··· TEXTO DEL DOCUMENTO ···

Es parte de la historia entrañable de Caseros. Hoy se cumplen 20 años de su partida. En cierta oportunidad, lo entrevistamos y nos contó lo siguiente:

TERMINÓ LA BATALLA, A SEGUIR TRABAJANDO.

“Mi bisabuelo llegó a Caseros en 1846. Era italiano y se llamaba Giuseppe Vescina. Aquí se casó con una chica de la familia Cafferata y trabajó como quintero. La quinta estaba limitada por las vías, Hornos, Humberto 1° (actual Pdte. Perón) y llegaba hasta El Palomar. El casco de la casa estaba ubicado donde está ahora el depósito de la Fiat“.

Así comenzó nuestra charla con Alberto Lázaro Pocho Vescina, vecino la calle Hornos, entre Urquiza y las vías.
“Mi padre me contaba que cuando Urquiza atacó en 1852, la familia de mi bisabuelo tuvo que refugiarse en la casa de un primo, en Billinghurst. Rosas estaba acantonado en Santos Lugares, y la batalla se desarrolló en los alrededores de la quinta. Cuando todo terminó, ellos volvieron a seguir trabajando”.

···

- _CONSIGNAS DEL EJERCICIO_
1. ¿Cómo queda en inglés la oración «Hoy se cumplen 20 años de su partida.», del texto sobre Caseros?
2. ¿Puedes reescribir el texto sobre Caseros desde "Es parte de" hasta "A SEGUIR TRABAJANDO.", cambiando "20 años" por "veinte años"?
3. ¿Puedes continuar el texto sobre Caseros a partir de su última oración?

··· FILAS MOSTRADAS ···

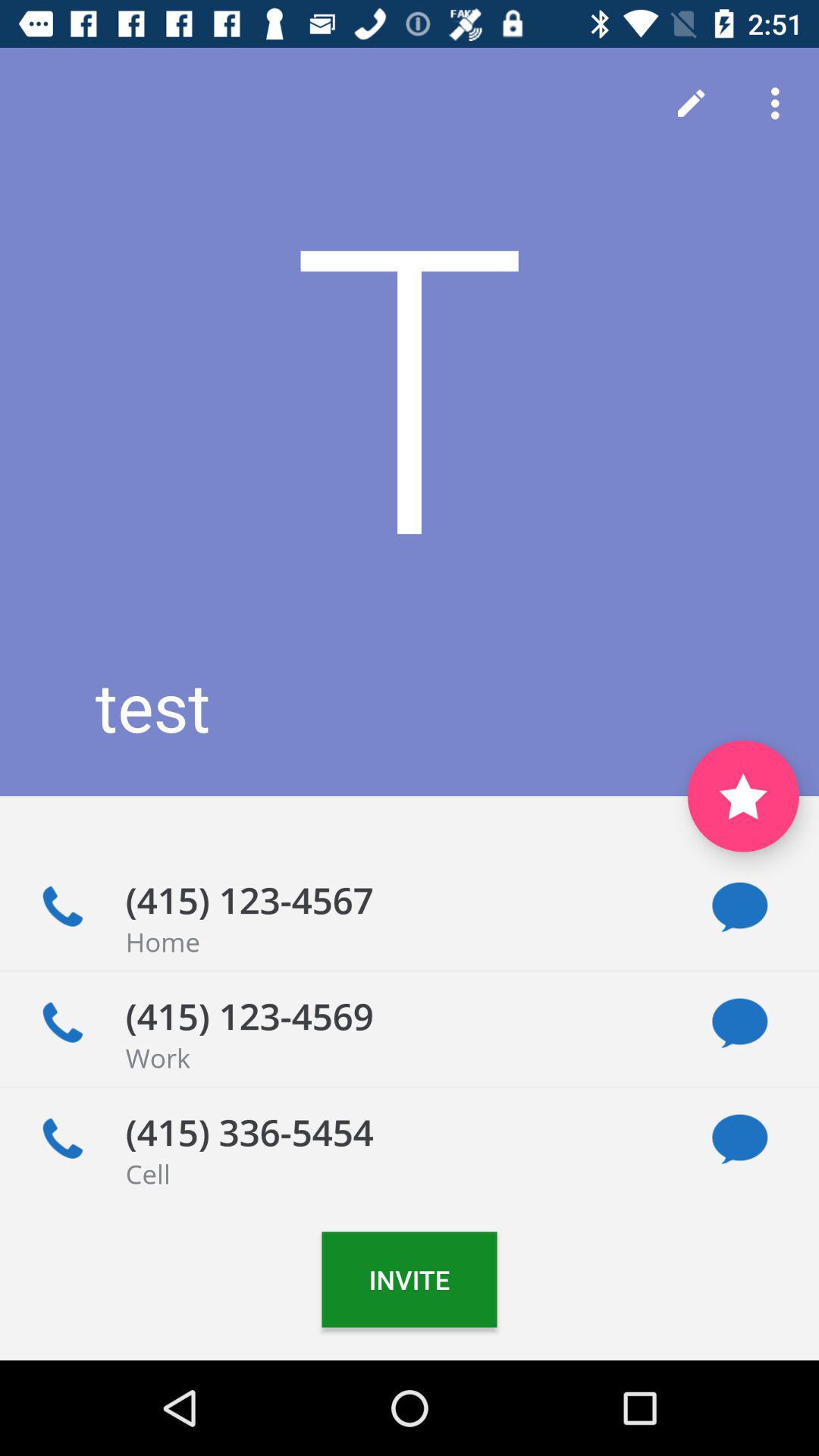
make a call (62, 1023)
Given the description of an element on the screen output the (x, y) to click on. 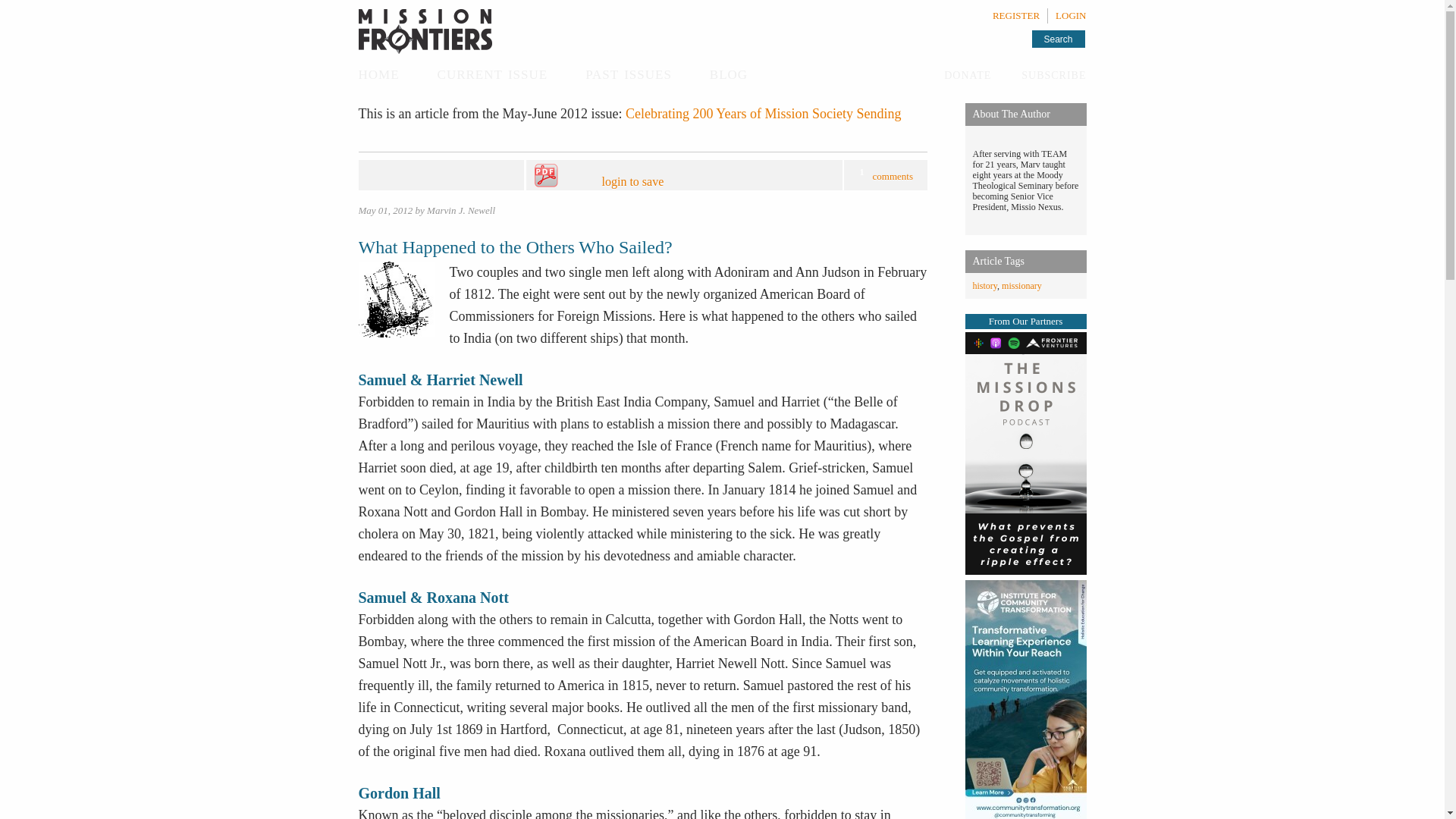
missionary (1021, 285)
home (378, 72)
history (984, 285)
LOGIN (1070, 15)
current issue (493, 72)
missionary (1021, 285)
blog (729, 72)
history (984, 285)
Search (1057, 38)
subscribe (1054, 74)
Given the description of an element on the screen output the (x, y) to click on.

···
··· FILAS MOSTRADAS ···

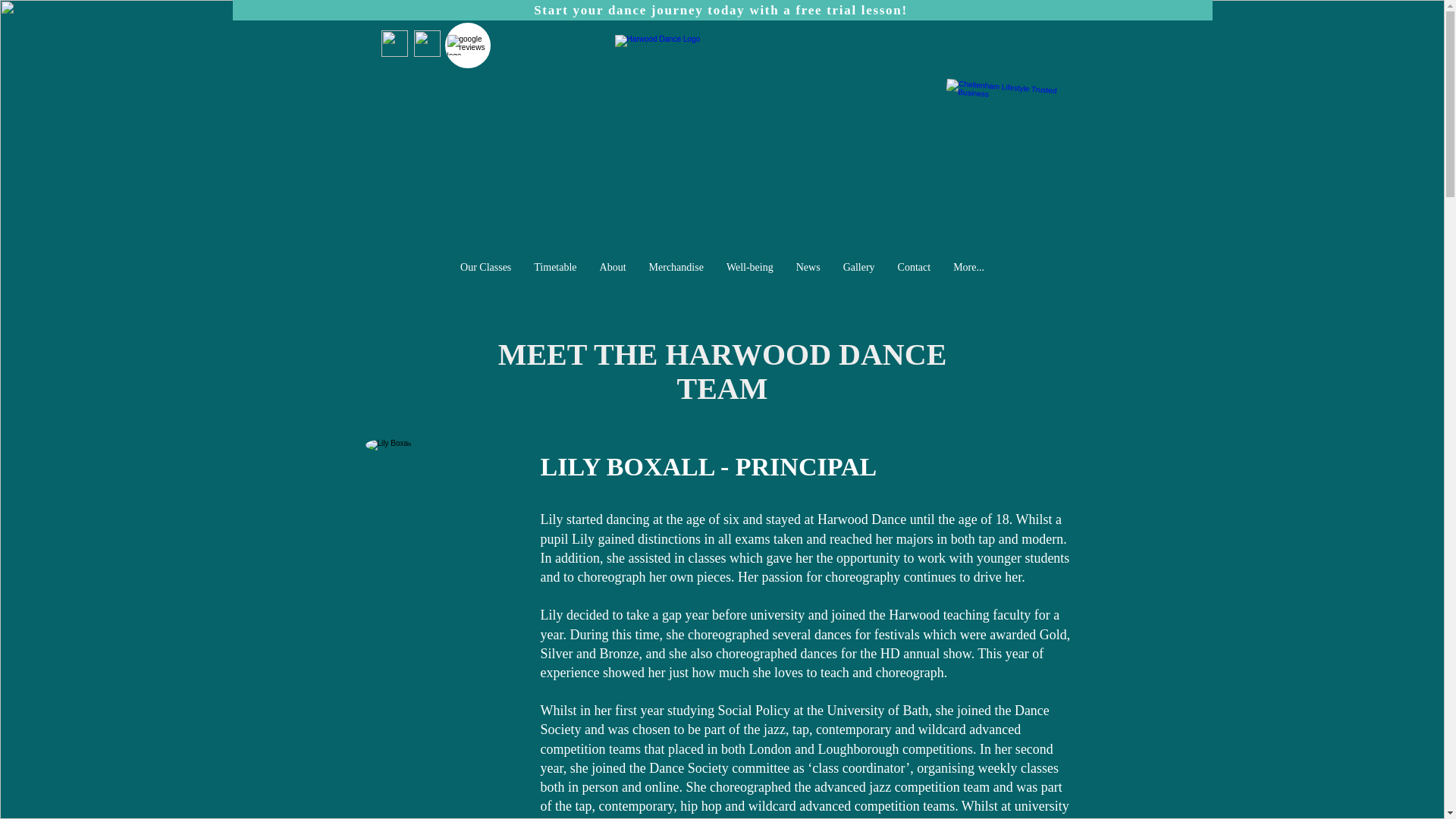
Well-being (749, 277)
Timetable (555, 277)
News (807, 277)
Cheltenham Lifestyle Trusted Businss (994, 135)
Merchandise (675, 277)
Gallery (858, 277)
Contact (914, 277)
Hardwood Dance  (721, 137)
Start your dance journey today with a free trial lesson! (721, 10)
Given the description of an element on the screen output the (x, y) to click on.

···
··· FILAS MOSTRADAS ···

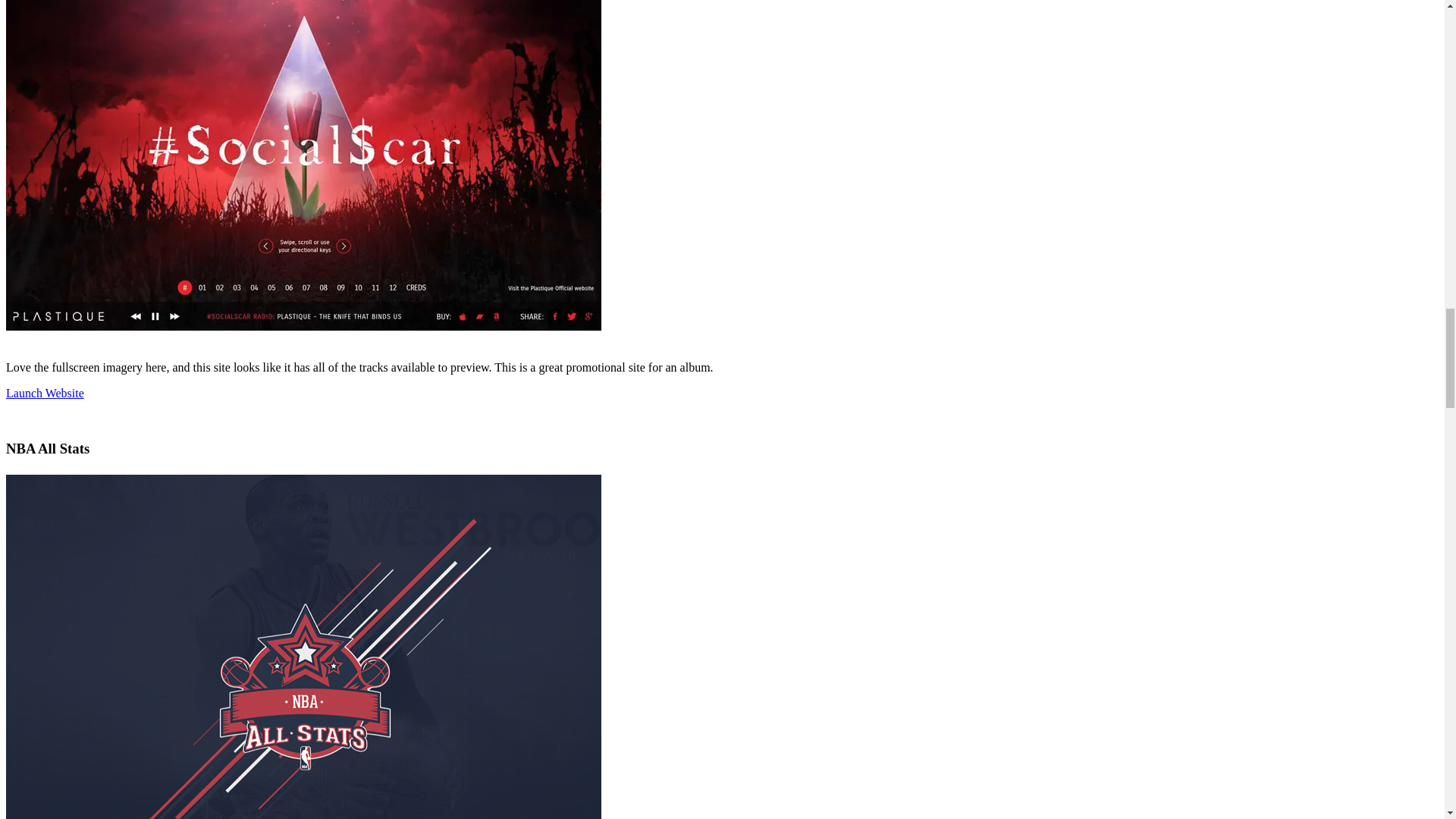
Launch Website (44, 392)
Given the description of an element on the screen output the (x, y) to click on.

···

- _RESPUESTAS POR CONSIGNA_
1. Today marks 20 years since his passing.

2.
Es parte de la historia entrañable de Caseros. Hoy se cumplen veinte años de su partida. En cierta oportunidad, lo entrevistamos y nos contó lo siguiente:

TERMINÓ LA BATALLA, A SEGUIR TRABAJANDO.

3.
La quinta de la viuda

El abuelo de Alberto fue don Lázaro, uno de los fundadores del Mercado de Abasto y, también, uno de los primeros integrantes de la comisión directiva de la sociedad de Socorros Mutuos “La Honradez”.
“Cuando falleció mi abuelo Lázaro, la quinta quedó a cargo de mi abuela Antonia, por eso se la conocía como ‘la quinta de la viuda’. Mi padre – Manuel Francisco – tuvo que dejar el colegio en 3° grado y ponerse a trabajar todo el día.”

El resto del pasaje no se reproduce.